=== Aim of the task ===
Retype the material that follows exactly, limited to the lines from the one with "Task: Open comment icon for Brainstorm option" through the one with "Task: Switch to the Print tab", and keep out all pictures.

=== Data for processing ===

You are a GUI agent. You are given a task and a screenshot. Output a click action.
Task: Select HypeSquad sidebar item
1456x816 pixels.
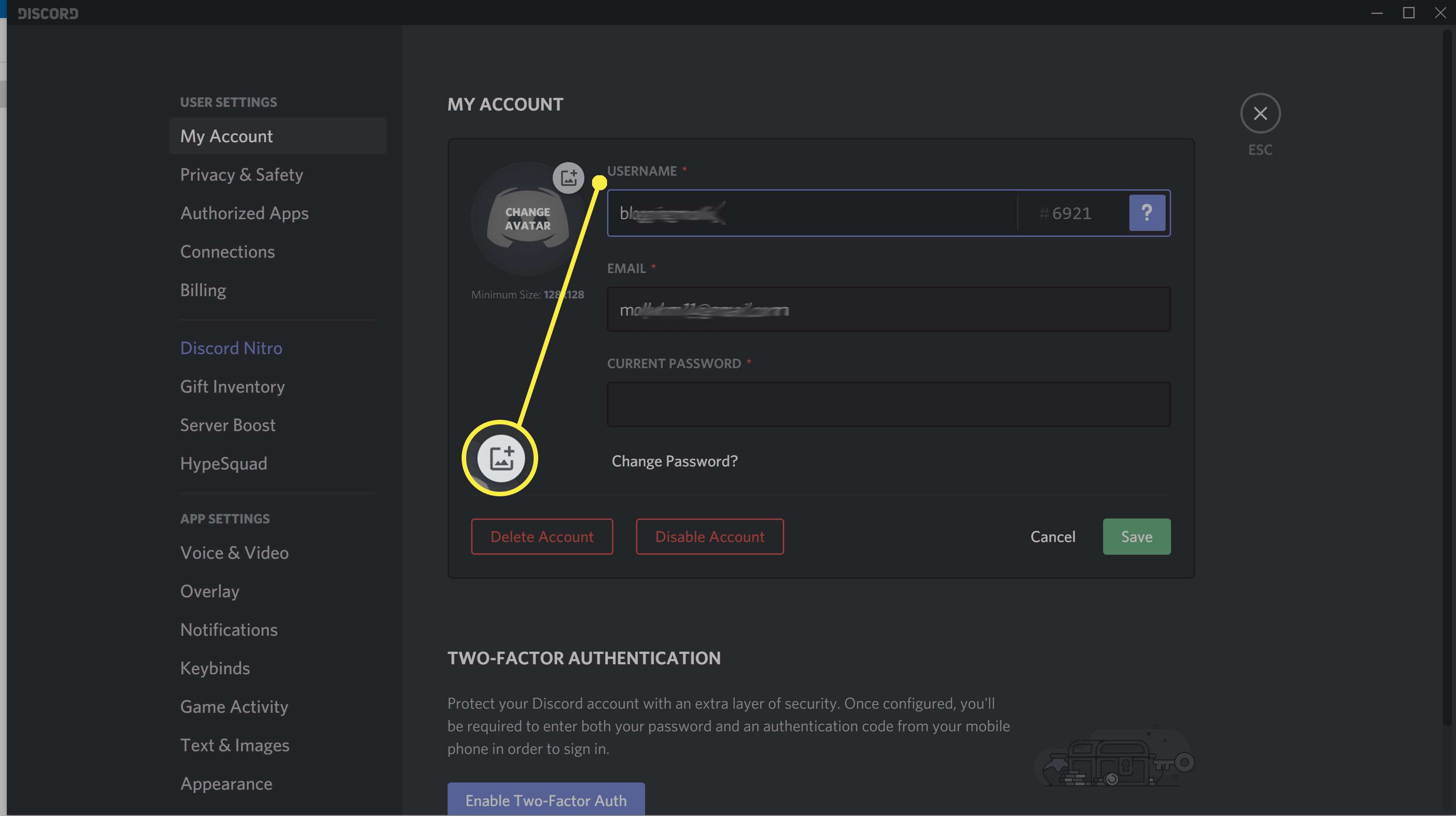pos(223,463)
==
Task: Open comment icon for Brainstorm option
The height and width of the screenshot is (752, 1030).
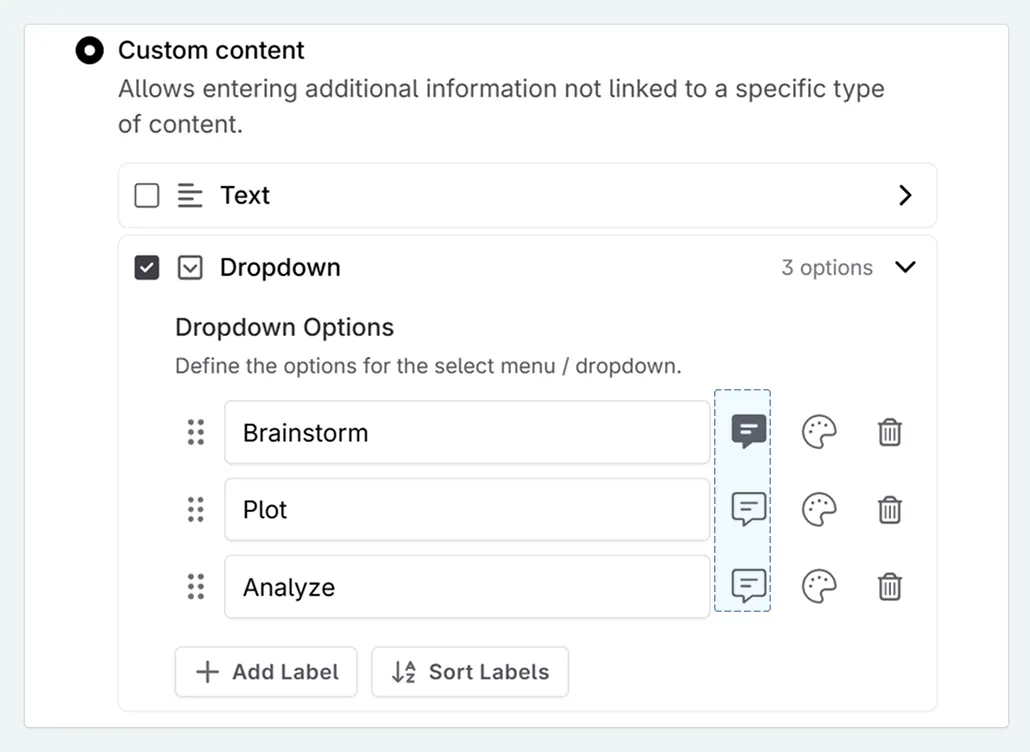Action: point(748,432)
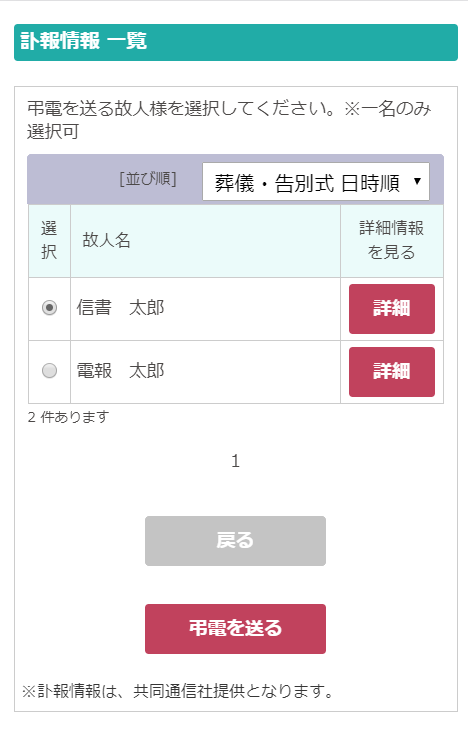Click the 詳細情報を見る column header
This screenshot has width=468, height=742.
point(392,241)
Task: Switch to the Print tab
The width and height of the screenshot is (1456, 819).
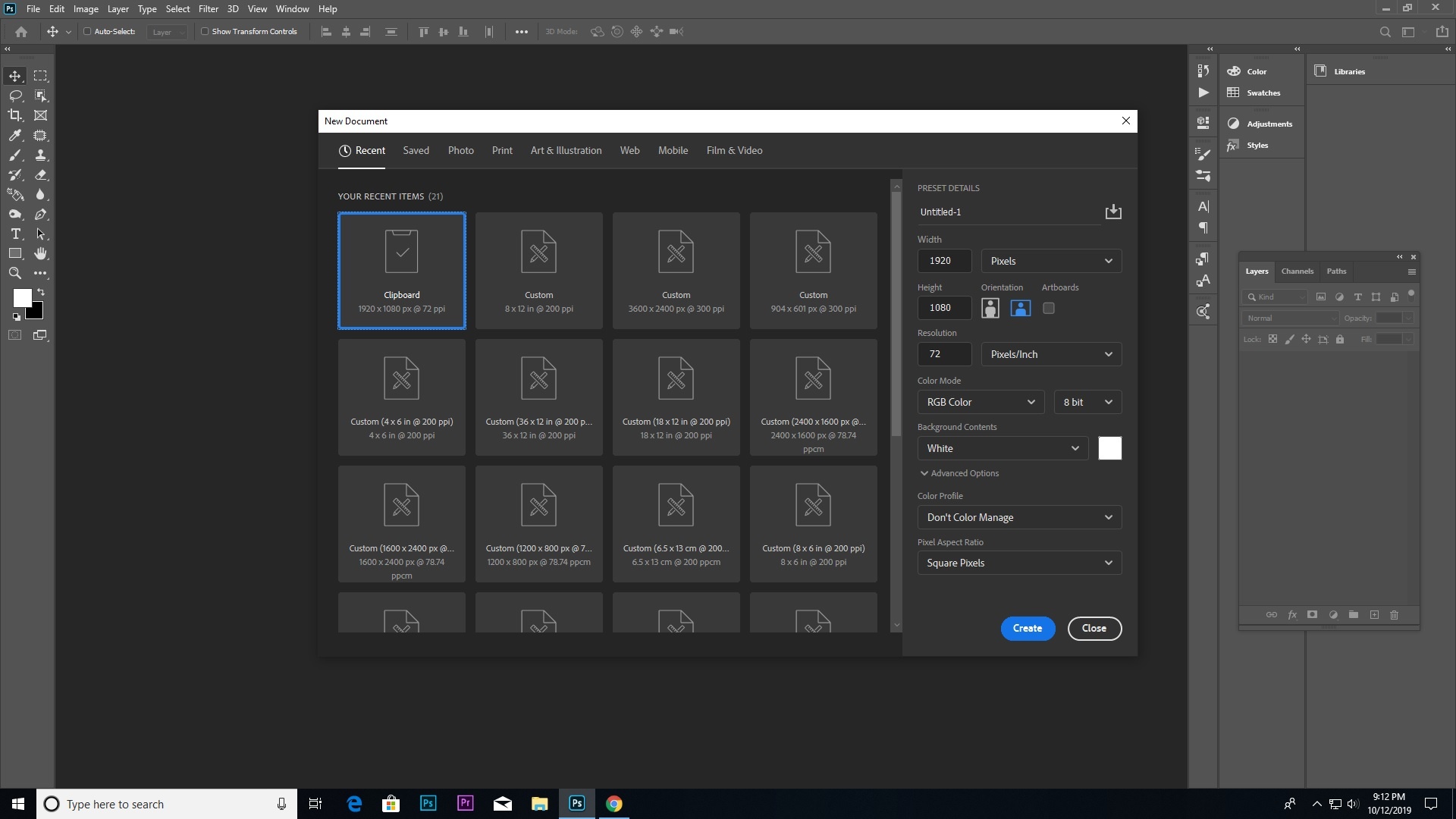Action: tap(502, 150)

=== Exercise result ===
Task: Open comment icon for Brainstorm option
The height and width of the screenshot is (752, 1030).
Action: point(748,432)
Click the 詳細情報を見る column header
This screenshot has width=468, height=742.
point(392,241)
Task: Switch to the Print tab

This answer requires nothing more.